Hi Tom, So I started whiteboarding this out and now I think I'm more confused than when I started. I'm trying to figure out the best way to set this up in Virtual Server. I have had no problems setting it up as long as it is completely isolated in virtual server networks. But now I would like to run it in production this way.
Right now I have a Virtual Server host with 3 physical NICs installed. I have created two networks bound to two of the network adapters just for ISA. The other adapter will be regular file server access to the vshost which is a file server as well. I'm getting confused on where I should bind the internet routable address and how I should setup routing on the virtual server nics along with the physical server nics.
I'll effectively have two physical and two virtual nics to setup but I'm not sure how the routing is going to work with this setup.
Option 1 Bind my internet routable address to the physical external NIC on the VShost. Enable IP routing to the virtual (external interface) of the ISA virtual Server. This doesn't seem like it would be secure as I would have to lock down my VShost machine. Use Edge Template
Option 2 Add a router into the mix such that I go from: DSL-->router/fw-->Physical External Interface. Use back to back template.
Any feedback on this would be greatly appreciated.
From: Manchester, UK
I'm currently running a Virtual ISA on top of a XP host machine so that I can share the wireless access point and control traffic via the virtual ISA.
On the host machine with the NIC that is connected to the internet I have deselected the Client for MN, F&P Sharing for MN and Internet Protocol (TCP/IP) options in the NICs properties so that only the Virtual Machine network services option is ticked. Then on the virtual machine you add your IP settings on the apropriate Network connection. You get connectivity and can assign your static IP to the virtual ISA without getting an IP conflict. (You configure this as your External NIC on your virtual ISA)

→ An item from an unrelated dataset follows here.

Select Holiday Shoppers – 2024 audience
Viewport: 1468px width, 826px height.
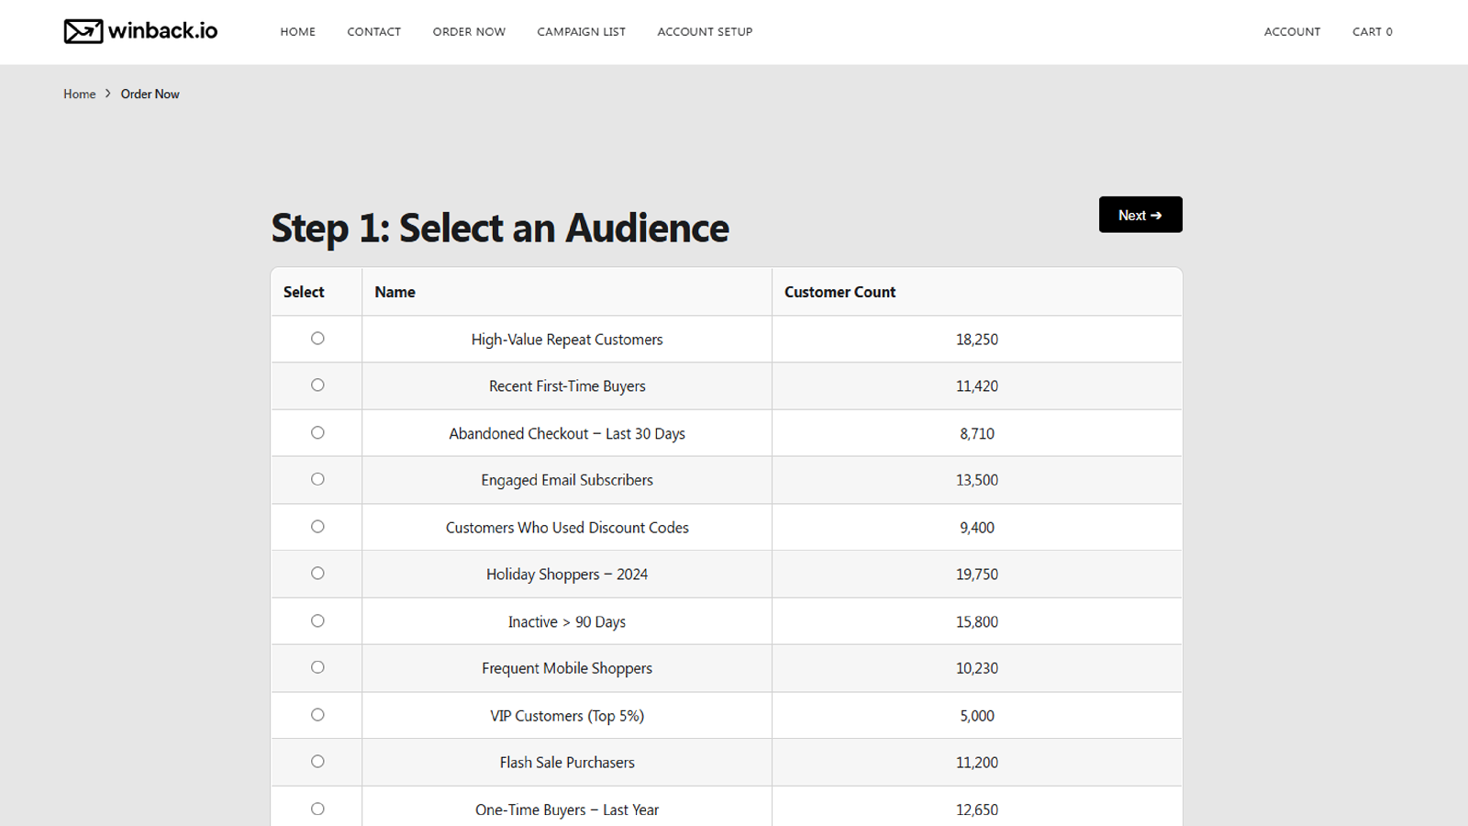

On a second NIC you can then assign a private IP, and on your virtual ISA's internal properties assign another private IP to this NIC in the same subnet to allow the host machine a connection through your virtual ISA. This second NIC acts a virtual switch and you just need to treat the IP that you assigned to the Virtual ISA as your ISA's internal NIC.
I would watch out though. I've tested my virtual ISA by going to www.grc..com and it seems that loads of ports end up reporting as 'Open'during the Shields up scan. For me my virtual isa is behind a real ISA so I can control what goes through from there, it is something to watch out for though but might be worth trying.
I ended up doing as you suggest but with 3 nics. I unbound everything but ISA from net props for two of the nics. The third nic is just for File and Print services. I have done testing and shown this setup to be secure (no ports open from the outside).
quote:Originally posted by Taz69: If you don't mind me asking what host os are you using for your virtual server? Currently I'm using XP (SP2) though I might move my virtual ISA to my server once I've upgraded the OS on that to 2003.
I have Server 2003. I can't think of any reason why you would have any problems running it on your xp machine. For those of you new to virt server, remember disable hyperthreading.